We’ve actually seen a number of waterfalls on this trip, but that’s not the reason I had felt compelled to skip Niagara Falls. I’d never been, yet it struck me as potentially being a churning miasma of tourist hell. I just didn’t think the wonder of the nature could overpower the crappiness of the traffic and surroundings. In the end, our route took us that way, so I gave it the benefit of the doubt.
I’m so glad I did. I woefully underestimated — on both counts. The surrounding areas of Niagara Falls are so smothered with tourist money-separation devices that it rivals Las Vegas. In fact, it’s so densely packed that it feels like a supersaturated parody of Vegas. My desire to turn aside and hurl was only abated by my need to keep my eyes on the road.

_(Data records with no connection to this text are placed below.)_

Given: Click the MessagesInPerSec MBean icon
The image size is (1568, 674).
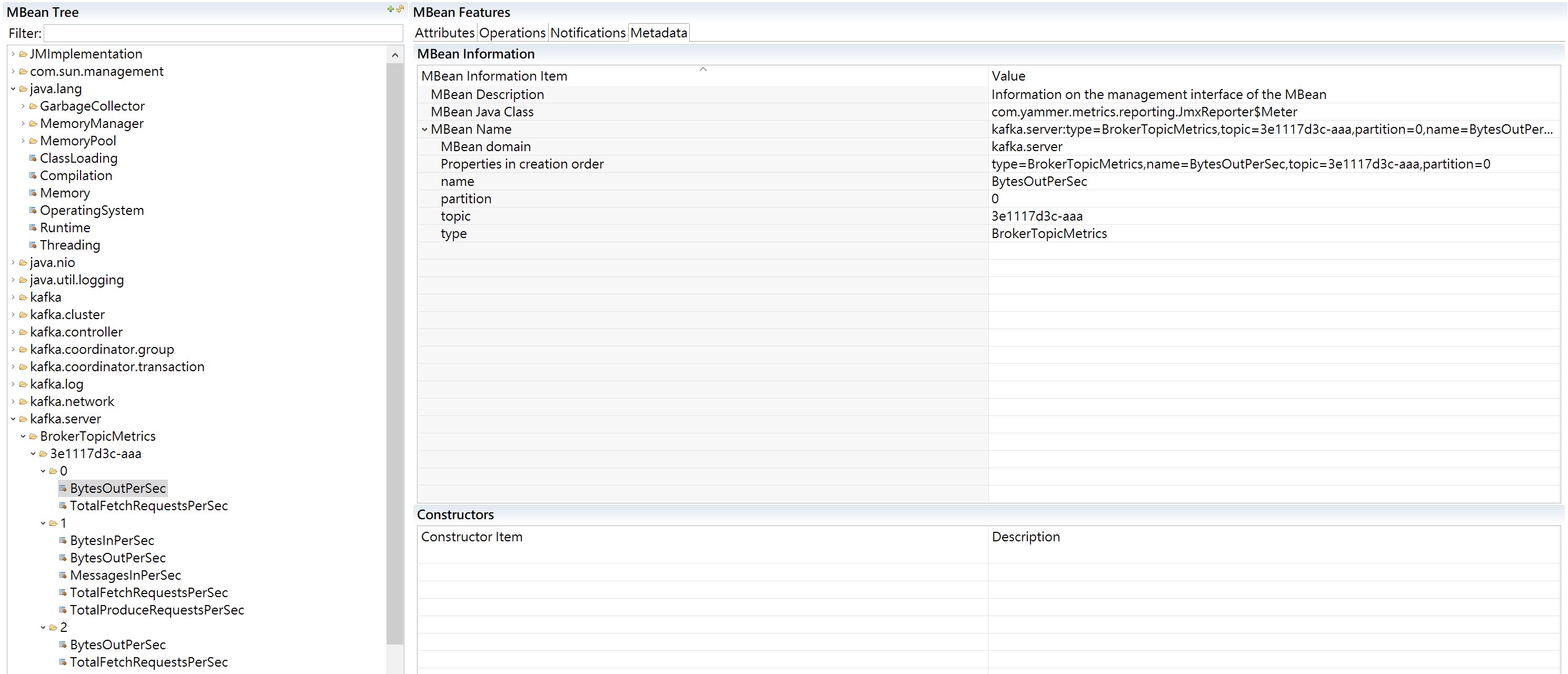Looking at the screenshot, I should coord(63,576).
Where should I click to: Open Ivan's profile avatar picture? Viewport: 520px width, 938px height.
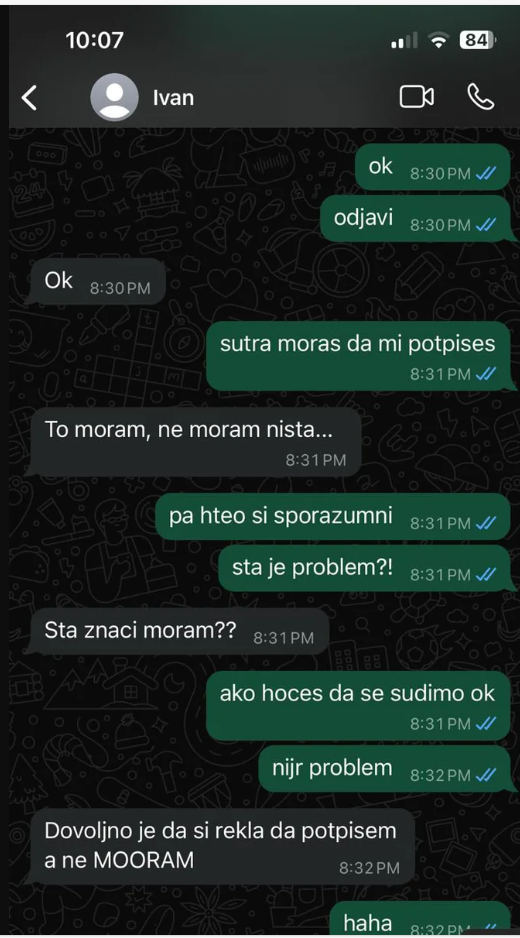click(x=114, y=97)
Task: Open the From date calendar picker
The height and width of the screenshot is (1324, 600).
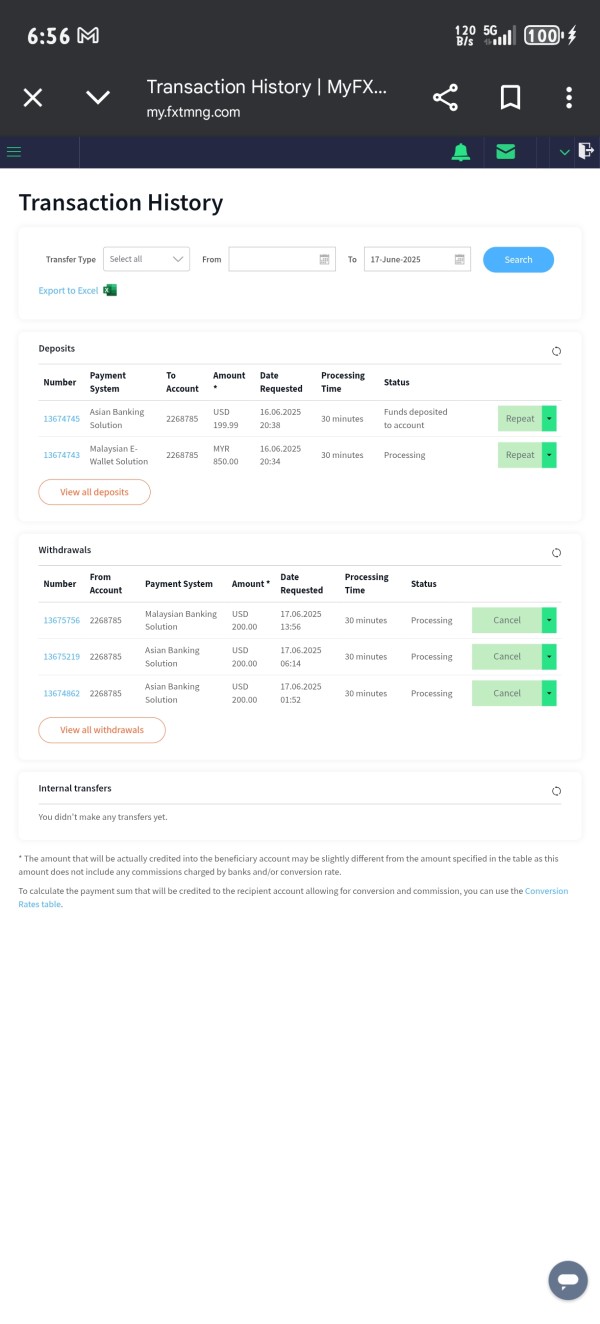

Then we saw the Falls. We stood and stared. We walked to the edge, leaned over, and stared some more. We spent an hour there, most of it staring, the rest trying, and failing, to capture the beauty on camera. Even the periodic approach of the Maid of the Mist tourist ship didn’t diminish the experience — each approach was a mini-battle of man’s attempt to corral Nature, and it was easy to interpret the roar of the Falls as Nature’s pitying laugh.
Watching Nature do its thing always leaves me with questions. At Niagara, why does the mist cause people’s hair to stand on end? Why is the approaching water so rough, but the water below so calm? How many people have survived drops from the top? We didn’t take the tour, so we never found out. But the wondering is half the fun.
It was a nice bookend to sit around the campfire and wonder some more, first about the water, then about the heat. The day had spanned from the magnificent to the ordinary, but each was wondrous in its own way.